##### Supplied material #####

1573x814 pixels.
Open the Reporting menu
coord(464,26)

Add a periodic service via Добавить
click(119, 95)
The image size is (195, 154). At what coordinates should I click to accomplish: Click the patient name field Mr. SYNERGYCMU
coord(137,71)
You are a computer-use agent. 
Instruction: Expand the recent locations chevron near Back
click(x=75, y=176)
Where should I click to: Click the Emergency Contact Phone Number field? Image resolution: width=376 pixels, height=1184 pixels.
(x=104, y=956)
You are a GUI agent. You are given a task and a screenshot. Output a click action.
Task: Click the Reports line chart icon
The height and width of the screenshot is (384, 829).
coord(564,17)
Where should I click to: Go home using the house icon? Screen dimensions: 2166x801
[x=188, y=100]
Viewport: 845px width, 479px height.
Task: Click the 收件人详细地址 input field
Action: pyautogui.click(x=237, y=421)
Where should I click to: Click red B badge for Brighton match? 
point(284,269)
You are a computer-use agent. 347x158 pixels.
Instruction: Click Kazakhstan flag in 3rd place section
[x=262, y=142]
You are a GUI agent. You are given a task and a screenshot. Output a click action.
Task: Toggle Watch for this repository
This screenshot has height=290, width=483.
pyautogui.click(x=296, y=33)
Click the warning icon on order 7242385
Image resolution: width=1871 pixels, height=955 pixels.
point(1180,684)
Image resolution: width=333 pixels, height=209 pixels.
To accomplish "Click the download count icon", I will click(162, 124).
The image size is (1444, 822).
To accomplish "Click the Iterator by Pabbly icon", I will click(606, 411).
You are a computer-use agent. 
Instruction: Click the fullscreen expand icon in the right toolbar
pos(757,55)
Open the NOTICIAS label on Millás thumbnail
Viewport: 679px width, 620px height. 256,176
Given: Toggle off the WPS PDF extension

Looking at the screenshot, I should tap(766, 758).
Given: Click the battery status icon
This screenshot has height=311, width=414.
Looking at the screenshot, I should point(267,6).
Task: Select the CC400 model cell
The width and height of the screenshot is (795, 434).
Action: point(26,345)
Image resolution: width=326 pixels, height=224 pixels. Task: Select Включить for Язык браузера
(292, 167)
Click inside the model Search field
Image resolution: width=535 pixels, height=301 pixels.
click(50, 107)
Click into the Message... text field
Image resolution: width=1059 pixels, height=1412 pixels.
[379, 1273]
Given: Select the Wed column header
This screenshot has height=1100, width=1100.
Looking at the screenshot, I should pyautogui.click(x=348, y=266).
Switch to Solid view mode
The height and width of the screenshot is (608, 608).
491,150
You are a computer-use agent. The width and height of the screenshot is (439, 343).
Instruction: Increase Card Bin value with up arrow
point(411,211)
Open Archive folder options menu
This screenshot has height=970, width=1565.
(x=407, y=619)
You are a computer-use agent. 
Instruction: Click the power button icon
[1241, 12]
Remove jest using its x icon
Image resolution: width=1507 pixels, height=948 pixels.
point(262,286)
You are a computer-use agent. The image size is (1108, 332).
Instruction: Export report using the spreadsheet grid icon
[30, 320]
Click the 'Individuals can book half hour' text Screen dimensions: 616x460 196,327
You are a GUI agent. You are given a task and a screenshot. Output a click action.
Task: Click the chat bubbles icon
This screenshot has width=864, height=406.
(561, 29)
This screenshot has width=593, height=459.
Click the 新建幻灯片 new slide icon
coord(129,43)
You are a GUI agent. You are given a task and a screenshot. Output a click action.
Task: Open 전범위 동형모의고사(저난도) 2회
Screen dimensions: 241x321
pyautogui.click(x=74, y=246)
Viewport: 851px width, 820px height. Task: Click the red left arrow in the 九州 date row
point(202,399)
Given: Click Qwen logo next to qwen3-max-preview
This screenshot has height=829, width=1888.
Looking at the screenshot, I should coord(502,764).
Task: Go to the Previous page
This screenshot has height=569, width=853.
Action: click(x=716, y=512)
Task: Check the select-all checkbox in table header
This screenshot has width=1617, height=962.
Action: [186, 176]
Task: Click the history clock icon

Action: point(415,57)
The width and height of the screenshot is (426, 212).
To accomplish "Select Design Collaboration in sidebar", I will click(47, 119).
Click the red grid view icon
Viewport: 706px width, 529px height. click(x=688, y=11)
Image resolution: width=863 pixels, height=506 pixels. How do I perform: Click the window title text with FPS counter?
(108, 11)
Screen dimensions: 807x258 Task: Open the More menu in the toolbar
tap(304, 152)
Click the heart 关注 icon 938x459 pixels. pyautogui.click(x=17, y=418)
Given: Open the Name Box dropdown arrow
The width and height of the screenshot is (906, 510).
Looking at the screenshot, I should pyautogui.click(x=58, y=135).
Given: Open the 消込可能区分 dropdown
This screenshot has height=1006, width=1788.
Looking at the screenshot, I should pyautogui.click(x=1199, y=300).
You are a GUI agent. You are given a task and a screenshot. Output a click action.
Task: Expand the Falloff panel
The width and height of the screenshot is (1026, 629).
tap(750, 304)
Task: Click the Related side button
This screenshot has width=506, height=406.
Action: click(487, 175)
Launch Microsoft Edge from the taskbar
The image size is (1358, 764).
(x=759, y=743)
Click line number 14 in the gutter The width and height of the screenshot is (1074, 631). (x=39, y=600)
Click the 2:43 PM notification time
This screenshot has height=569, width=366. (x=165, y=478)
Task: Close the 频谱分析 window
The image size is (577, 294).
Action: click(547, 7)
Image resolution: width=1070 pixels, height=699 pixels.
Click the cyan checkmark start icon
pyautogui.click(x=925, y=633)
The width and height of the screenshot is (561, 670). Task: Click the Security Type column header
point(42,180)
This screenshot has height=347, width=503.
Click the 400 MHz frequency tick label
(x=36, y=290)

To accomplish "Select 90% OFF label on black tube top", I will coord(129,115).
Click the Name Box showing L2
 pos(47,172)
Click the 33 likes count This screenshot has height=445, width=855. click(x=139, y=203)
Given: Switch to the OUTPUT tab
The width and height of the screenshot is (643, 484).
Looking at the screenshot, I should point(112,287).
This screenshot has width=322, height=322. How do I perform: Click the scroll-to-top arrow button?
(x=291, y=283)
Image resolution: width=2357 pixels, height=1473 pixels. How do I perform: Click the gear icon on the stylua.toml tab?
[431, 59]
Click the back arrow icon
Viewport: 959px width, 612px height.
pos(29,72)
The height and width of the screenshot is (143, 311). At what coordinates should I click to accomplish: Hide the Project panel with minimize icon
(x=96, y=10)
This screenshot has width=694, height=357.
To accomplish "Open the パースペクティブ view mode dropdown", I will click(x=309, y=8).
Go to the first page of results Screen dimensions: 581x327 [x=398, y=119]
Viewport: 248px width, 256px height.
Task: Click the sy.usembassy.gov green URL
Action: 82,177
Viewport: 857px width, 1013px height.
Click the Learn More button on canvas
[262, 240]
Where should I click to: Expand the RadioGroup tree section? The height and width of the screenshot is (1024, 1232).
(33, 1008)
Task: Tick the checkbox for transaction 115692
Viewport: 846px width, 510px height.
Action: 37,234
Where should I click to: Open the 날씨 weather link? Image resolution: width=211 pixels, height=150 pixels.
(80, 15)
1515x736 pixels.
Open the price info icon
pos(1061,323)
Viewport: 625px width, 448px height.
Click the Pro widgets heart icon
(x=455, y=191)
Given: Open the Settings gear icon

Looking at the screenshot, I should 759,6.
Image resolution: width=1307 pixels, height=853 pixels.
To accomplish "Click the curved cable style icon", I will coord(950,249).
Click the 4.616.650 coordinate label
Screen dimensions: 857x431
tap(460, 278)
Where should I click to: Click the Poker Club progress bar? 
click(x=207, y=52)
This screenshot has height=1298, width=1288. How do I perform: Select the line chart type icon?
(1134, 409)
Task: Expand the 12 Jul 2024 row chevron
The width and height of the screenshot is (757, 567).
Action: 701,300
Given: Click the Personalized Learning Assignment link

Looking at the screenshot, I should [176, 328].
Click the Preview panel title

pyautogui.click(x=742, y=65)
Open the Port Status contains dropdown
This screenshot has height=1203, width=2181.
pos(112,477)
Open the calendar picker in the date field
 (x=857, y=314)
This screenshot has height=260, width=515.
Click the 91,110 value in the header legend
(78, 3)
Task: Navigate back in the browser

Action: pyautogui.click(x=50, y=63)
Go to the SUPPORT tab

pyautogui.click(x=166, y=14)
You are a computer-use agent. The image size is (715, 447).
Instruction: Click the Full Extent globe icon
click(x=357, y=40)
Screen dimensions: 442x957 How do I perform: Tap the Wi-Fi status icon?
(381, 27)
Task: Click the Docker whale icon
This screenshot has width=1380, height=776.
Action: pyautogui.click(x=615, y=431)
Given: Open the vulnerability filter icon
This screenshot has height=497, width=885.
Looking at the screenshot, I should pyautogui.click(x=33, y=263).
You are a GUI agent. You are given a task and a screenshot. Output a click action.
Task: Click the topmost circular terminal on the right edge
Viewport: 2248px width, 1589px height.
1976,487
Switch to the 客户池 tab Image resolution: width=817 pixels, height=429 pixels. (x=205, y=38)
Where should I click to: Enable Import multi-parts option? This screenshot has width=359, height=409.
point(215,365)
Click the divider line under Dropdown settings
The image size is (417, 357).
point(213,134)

#####

# [Job]
Render the lines of the material above as a JSON list of strings, one string per line and with blank lines left out, covering everything from the line containing "Open the NOTICIAS label on Millás thumbnail" down to the line containing "Action: point(26,345)", both included.

# [Finished exercise]
[
  "Open the NOTICIAS label on Millás thumbnail",
  "Viewport: 679px width, 620px height. 256,176",
  "Given: Toggle off the WPS PDF extension",
  "Looking at the screenshot, I should tap(766, 758).",
  "Given: Click the battery status icon",
  "This screenshot has height=311, width=414.",
  "Looking at the screenshot, I should point(267,6).",
  "Task: Select the CC400 model cell",
  "The width and height of the screenshot is (795, 434).",
  "Action: point(26,345)"
]